DATASET EXTRACT:
----------------
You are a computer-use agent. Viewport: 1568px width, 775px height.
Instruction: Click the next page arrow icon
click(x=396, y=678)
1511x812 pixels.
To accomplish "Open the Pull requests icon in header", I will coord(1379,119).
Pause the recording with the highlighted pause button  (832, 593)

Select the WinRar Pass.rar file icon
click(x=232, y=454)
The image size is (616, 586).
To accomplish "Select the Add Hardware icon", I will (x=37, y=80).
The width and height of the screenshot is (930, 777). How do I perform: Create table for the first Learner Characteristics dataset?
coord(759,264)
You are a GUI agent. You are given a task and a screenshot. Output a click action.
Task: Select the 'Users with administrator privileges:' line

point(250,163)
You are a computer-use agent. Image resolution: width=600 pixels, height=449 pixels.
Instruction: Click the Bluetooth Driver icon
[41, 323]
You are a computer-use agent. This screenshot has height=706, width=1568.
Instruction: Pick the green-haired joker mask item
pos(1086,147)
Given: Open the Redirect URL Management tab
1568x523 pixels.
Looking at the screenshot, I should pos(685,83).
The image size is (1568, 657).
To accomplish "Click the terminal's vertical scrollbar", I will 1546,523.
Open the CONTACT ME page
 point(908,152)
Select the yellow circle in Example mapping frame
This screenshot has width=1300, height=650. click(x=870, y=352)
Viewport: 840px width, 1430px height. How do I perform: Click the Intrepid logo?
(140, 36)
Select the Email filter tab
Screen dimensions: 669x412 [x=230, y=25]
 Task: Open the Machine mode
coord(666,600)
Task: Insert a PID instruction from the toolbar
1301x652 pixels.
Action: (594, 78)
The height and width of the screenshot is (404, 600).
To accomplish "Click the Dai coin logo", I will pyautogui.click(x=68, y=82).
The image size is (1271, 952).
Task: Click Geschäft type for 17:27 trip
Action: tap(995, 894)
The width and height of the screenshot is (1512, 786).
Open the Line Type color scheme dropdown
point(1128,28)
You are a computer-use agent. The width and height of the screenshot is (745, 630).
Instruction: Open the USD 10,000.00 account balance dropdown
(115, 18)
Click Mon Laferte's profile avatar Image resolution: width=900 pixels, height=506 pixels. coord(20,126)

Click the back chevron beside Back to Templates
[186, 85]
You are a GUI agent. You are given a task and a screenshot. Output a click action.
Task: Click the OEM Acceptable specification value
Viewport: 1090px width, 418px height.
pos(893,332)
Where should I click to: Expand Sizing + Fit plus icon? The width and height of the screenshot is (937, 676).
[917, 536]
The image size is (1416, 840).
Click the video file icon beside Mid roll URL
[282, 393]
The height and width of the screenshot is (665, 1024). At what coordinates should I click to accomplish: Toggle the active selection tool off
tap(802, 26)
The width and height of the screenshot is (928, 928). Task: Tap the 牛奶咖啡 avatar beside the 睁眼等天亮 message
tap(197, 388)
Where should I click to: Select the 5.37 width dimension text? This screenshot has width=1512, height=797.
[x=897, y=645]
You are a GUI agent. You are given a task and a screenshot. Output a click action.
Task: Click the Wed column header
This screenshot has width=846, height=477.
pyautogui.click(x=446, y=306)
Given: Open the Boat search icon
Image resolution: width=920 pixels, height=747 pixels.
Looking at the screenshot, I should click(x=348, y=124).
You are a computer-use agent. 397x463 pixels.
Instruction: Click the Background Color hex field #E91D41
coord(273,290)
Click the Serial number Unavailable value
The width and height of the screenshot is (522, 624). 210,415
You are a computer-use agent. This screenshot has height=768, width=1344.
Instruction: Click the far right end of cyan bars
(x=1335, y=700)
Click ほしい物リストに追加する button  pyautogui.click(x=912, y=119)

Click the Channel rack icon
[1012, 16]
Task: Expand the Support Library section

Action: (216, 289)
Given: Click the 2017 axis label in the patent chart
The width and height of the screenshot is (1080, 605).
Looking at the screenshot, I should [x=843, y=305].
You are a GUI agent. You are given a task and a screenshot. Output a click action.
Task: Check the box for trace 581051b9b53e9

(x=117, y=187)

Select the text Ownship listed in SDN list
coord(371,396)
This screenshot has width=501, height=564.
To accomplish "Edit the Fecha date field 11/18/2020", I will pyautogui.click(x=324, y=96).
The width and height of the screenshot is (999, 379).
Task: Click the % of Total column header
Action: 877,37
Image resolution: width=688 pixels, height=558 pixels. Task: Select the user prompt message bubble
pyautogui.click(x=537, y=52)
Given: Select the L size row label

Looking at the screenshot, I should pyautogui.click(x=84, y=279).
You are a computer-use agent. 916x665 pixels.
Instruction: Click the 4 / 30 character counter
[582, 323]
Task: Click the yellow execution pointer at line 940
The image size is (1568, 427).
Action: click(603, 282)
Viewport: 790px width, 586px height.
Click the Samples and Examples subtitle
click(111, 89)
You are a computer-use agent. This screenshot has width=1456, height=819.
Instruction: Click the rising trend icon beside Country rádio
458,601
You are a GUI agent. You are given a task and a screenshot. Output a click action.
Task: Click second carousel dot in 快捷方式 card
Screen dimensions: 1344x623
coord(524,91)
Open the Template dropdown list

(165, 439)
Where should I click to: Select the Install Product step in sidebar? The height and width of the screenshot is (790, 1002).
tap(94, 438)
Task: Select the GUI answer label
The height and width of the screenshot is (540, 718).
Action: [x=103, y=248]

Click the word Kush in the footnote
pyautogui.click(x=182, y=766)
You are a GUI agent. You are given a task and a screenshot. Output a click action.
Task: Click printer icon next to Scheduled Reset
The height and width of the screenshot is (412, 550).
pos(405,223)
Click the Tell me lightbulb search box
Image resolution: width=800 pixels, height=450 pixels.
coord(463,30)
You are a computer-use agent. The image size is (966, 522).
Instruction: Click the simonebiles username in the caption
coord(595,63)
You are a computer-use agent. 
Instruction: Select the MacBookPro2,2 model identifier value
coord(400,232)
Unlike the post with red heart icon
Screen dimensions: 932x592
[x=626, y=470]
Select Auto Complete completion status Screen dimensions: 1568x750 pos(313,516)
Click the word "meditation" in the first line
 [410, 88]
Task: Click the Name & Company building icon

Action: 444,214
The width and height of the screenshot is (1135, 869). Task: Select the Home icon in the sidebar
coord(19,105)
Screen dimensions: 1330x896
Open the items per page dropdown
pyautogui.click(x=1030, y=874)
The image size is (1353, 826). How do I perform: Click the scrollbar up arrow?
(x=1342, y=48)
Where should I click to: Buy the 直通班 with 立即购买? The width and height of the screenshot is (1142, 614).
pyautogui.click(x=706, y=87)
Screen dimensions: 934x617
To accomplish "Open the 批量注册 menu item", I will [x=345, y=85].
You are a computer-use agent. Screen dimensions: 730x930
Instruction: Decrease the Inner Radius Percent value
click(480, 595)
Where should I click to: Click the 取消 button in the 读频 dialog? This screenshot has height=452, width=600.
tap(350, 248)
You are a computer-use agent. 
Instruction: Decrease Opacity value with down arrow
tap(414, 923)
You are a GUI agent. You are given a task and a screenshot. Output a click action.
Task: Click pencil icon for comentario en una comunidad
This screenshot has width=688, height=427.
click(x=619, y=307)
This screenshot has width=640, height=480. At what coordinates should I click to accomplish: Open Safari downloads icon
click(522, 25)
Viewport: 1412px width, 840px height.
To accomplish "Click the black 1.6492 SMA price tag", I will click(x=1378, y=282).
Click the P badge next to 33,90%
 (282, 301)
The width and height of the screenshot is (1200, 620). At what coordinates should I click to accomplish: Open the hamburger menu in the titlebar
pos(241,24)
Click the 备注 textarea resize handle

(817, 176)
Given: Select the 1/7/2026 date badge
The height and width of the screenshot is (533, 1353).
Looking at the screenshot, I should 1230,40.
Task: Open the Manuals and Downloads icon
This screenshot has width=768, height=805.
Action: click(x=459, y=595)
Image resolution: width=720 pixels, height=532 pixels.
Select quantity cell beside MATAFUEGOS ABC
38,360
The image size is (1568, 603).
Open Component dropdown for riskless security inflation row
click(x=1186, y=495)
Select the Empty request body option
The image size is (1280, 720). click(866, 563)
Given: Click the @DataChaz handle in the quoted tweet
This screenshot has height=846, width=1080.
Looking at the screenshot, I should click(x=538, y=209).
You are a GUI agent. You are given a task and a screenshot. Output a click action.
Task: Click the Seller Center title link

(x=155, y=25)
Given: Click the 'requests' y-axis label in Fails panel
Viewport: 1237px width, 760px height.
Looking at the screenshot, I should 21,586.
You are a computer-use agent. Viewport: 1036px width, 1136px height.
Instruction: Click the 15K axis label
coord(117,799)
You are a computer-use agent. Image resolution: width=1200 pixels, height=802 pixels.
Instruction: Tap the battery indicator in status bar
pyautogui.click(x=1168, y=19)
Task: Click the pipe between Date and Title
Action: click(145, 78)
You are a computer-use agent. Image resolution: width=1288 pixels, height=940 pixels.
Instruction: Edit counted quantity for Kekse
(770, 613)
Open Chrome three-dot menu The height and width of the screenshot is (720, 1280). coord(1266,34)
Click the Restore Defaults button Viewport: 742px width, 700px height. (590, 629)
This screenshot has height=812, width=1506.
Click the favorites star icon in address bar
----------------
WORK ORDER: Exactly the lines running from the top of the records to the line that contains "has height=706, width=1568.", inclusive, must be set down, and nothing more.

YOUR RESPONSE:
You are a computer-use agent. Viewport: 1568px width, 775px height.
Instruction: Click the next page arrow icon
click(x=396, y=678)
1511x812 pixels.
To accomplish "Open the Pull requests icon in header", I will coord(1379,119).
Pause the recording with the highlighted pause button  (832, 593)

Select the WinRar Pass.rar file icon
click(x=232, y=454)
The image size is (616, 586).
To accomplish "Select the Add Hardware icon", I will (x=37, y=80).
The width and height of the screenshot is (930, 777). How do I perform: Create table for the first Learner Characteristics dataset?
coord(759,264)
You are a GUI agent. You are given a task and a screenshot. Output a click action.
Task: Select the 'Users with administrator privileges:' line

point(250,163)
You are a computer-use agent. Image resolution: width=600 pixels, height=449 pixels.
Instruction: Click the Bluetooth Driver icon
[41, 323]
You are a computer-use agent. This screenshot has height=706, width=1568.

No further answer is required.